Ritmo frenético prejudica documentário

Divulgação
Jean-Paul Sartre e Simone de Beauvoir em cena do filme

ALEXANDRE AGABITI FERNANDEZ
COLABORAÇÃO PARA A FOLHA

O desalento que Silvio Tendler sentiu depois das eleições de 1989, em que Fernando Collor saiu vencedor, foi o ponto de partida para "Utopia e Barbárie". O documentário repassa os fatos políticos e econômicos mais marcantes desde a Segunda Guerra Mundial, sempre à luz da oposição utopia/barbárie.
Um projeto muito ambicioso para duas horas de filme. Durante 19 anos, Tendler foi a 15 países e gravou mais de 400 horas de entrevistas com dezenas de intelectuais, testemunhas e protagonistas desses acontecimentos emblemáticos.
Dentre eles estão Susan Sontag, Eduardo Galeano, Augusto Boal, Ferreira Gullar, Denys Arcand, Amos Gitai, Jacob Gorender, Gillo Pontecorvo, Franklin Martins e o general Vo Nguyen Giap (herói da Guerra do Vietnã). Os fatos são apresentados por imagens de arquivo, entrevistas e vozes narradoras em que o cineasta apresenta suas ideias.
Sucedem-se o Holocausto, as bombas atômicas lançadas sobre o Japão, a Guerra do Vietnã, a Revolução Cubana, o golpe de 1964, a luta dos negros americanos, o vendaval de protestos de 1968, a queda de Salvador Allende, a repressão à guerrilha no Brasil, a campanha das Diretas-Já, o advento do neoliberalismo nos EUA e na Europa, o massacre da praça da Paz Celestial, a queda do Muro de Berlim, a ascensão e a derrocada de Collor, a eleição de Lula, os movimentos antiglobalização, a atual crise econômica, a eleição de Obama. A lista é incompleta.

* [LISTAGEM]
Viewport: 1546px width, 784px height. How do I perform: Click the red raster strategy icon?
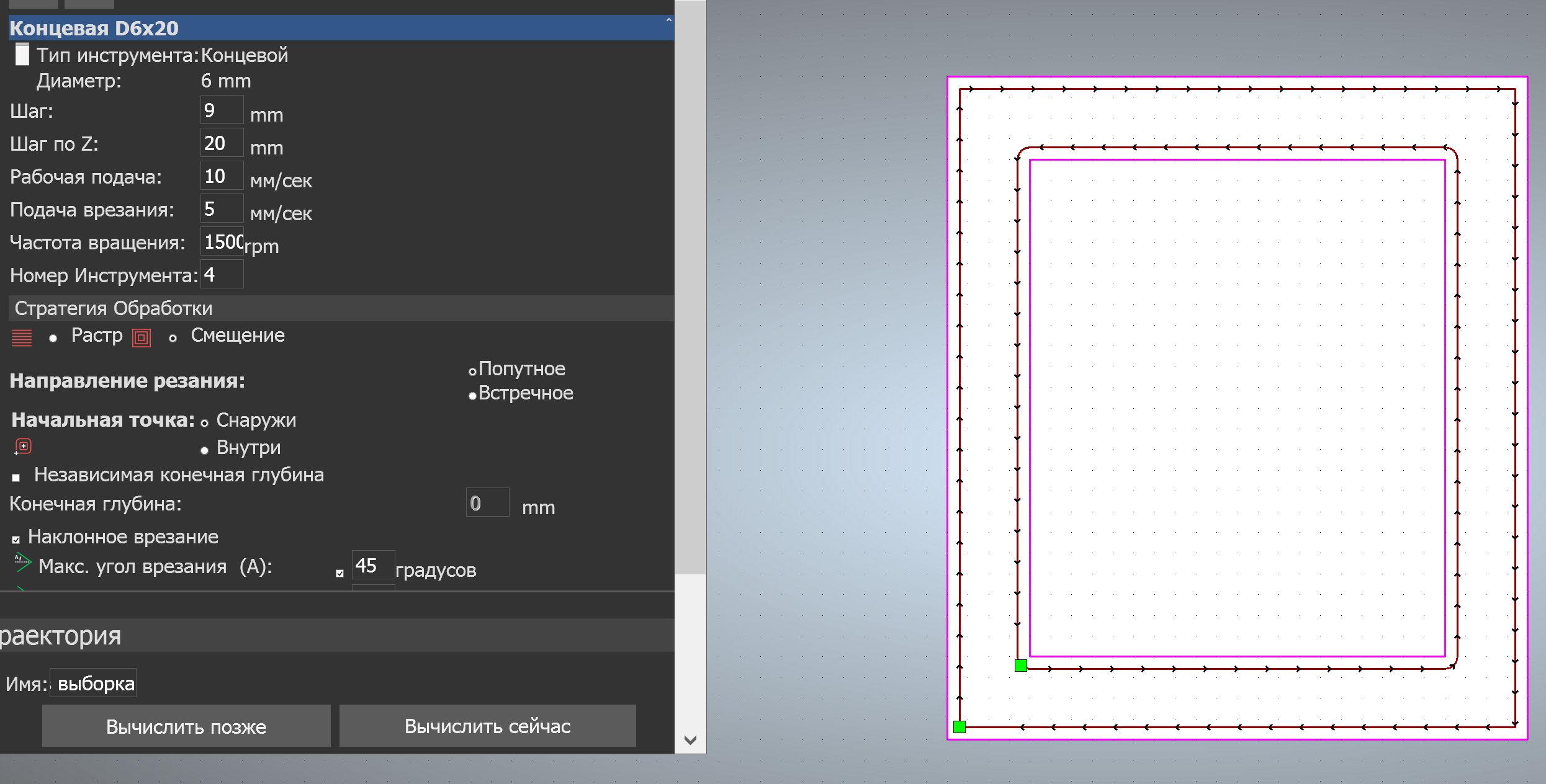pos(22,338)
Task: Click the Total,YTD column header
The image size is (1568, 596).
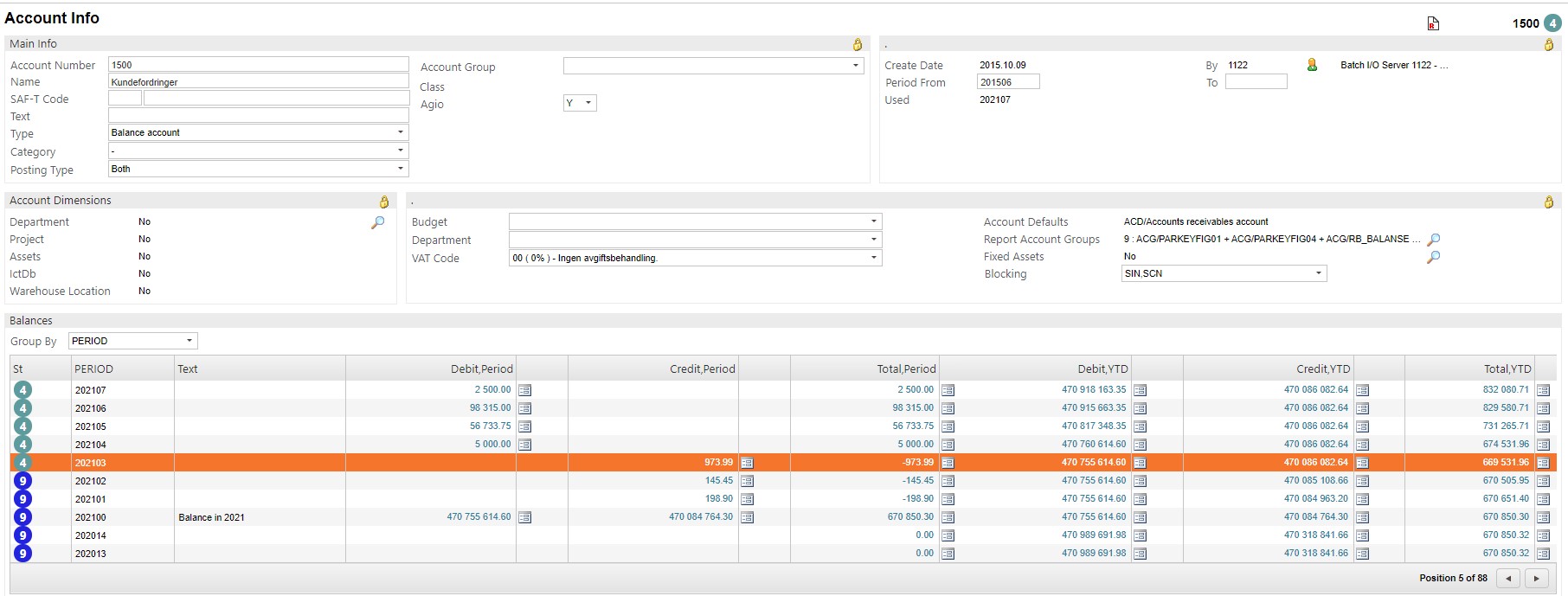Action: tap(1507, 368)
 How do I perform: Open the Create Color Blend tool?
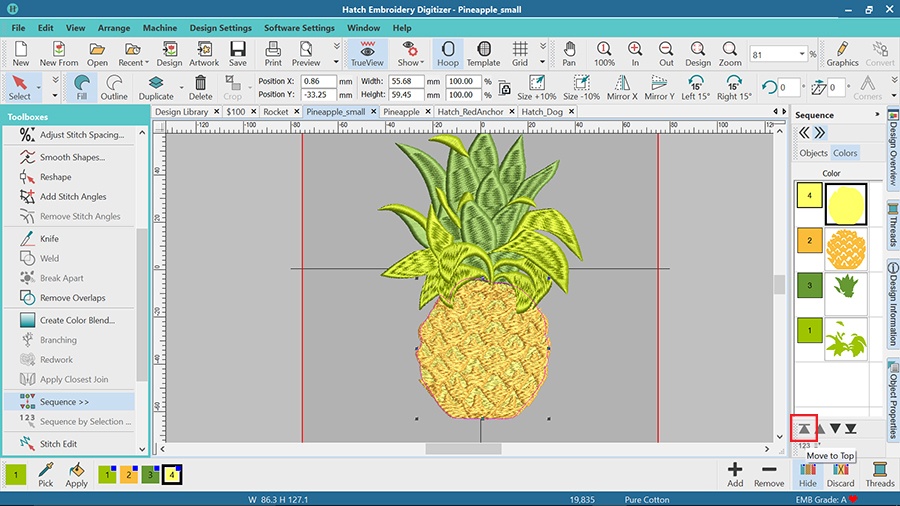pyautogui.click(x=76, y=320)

* [TAREFAS A REALIZAR]
A: Copie fielmente o trecho da crítica do documentário que vai de "O desalento que" a "desses acontecimentos emblemáticos.".
B: Por favor, troque "column header" por "column title" nas entradas, da linha com "Task: Click the Total,YTD column header" até o fim delas, sem alterar mais nada. Apresente somente essas linhas e deixe as imagens de fora.

* [RESPOSTAS ÀS TAREFAS]
A:
O desalento que Silvio Tendler sentiu depois das eleições de 1989, em que Fernando Collor saiu vencedor, foi o ponto de partida para "Utopia e Barbárie". O documentário repassa os fatos políticos e econômicos mais marcantes desde a Segunda Guerra Mundial, sempre à luz da oposição utopia/barbárie.
Um projeto muito ambicioso para duas horas de filme. Durante 19 anos, Tendler foi a 15 países e gravou mais de 400 horas de entrevistas com dezenas de intelectuais, testemunhas e protagonistas desses acontecimentos emblemáticos.

B:
Task: Click the Total,YTD column title
The image size is (1568, 596).
Action: tap(1507, 368)
 How do I perform: Open the Create Color Blend tool?
pyautogui.click(x=76, y=320)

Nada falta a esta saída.